Lithium-Ionen-Batterien auf 14.000 Quadratmetern
Die Lithium-Ionen-Batterien sollen in Hamm auf einer Fläche von 14.000 Quadratmetern in einer Schrankbauweise eingebaut und fabrikfertig angeliefert werden. Baubeginn sei voraussichtlich das zweite Quartal 2023. Dann liefen zunächst die Baufeldvorbereitungen an. 2024 sollen die Batteriespeicher einsatzbereit sein. „Mit dem geplanten Energiespeicher wird der Standort Westfalen weiter einen wichtigen Beitrag zur Energiewende leisten“, sagte eine Sprecherin des Konzerns. RWE prüfe aktuell darüber hinaus Möglichkeiten für weitere Nachfolgenutzungen des Standortes.

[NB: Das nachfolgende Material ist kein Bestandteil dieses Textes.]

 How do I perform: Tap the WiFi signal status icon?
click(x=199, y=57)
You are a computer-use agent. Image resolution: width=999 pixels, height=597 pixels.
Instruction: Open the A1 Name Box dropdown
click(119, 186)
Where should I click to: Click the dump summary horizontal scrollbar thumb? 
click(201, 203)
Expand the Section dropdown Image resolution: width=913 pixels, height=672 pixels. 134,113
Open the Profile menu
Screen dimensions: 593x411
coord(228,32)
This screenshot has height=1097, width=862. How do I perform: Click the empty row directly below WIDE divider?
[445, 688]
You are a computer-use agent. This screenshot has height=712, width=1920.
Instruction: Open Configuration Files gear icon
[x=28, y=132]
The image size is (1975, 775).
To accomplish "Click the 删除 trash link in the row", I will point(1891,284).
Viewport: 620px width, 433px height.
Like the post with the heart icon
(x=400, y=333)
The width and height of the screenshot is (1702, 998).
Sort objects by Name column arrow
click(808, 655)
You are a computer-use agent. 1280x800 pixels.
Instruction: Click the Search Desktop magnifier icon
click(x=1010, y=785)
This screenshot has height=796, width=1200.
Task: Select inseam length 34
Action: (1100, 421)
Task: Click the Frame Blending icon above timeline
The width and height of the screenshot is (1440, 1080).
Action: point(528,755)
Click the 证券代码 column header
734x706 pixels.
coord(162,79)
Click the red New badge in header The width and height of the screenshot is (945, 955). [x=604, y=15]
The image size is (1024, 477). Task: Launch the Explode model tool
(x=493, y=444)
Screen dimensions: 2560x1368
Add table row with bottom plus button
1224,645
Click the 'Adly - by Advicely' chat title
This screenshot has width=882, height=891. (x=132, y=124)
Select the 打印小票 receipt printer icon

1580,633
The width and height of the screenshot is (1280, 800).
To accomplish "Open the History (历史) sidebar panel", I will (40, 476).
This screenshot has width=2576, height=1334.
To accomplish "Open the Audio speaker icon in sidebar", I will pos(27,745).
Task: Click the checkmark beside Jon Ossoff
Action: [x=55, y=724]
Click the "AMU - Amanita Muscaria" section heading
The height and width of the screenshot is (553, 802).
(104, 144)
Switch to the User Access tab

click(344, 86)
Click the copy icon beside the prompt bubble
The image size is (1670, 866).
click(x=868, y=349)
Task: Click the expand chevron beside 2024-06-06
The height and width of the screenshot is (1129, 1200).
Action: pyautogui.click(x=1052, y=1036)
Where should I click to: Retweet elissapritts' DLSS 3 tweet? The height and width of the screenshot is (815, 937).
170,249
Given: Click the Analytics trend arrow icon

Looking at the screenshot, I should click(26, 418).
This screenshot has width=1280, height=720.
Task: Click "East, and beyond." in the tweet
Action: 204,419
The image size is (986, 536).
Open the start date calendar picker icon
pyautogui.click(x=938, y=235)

Der eigentlich supermoderne Block E des Kraftwerks Westfalen war erst 2014 in Betrieb genommen worden und wurde im Juli 2021 im Rahmen des Ausstiegs aus der Steinkohleverstromung bereits wieder vom Netz genommen. Der „Pannenblock D“ war dagegen nie in Betrieb. Im Frühjahr hatte RWE die Turbine abgekoppelt, der Generator dient seitdem als Motor für einen Phasenschieber. Auch der Phasenschieber sorgt für eine Stabilisierung des Stromnetzes.
Was die Rolle als künftiger Speicher-Standort langfristig für die Betriebs- und Mitarbeiterstruktur in Hamm für Folgen hat, ließ sich zunächst nicht beantworten.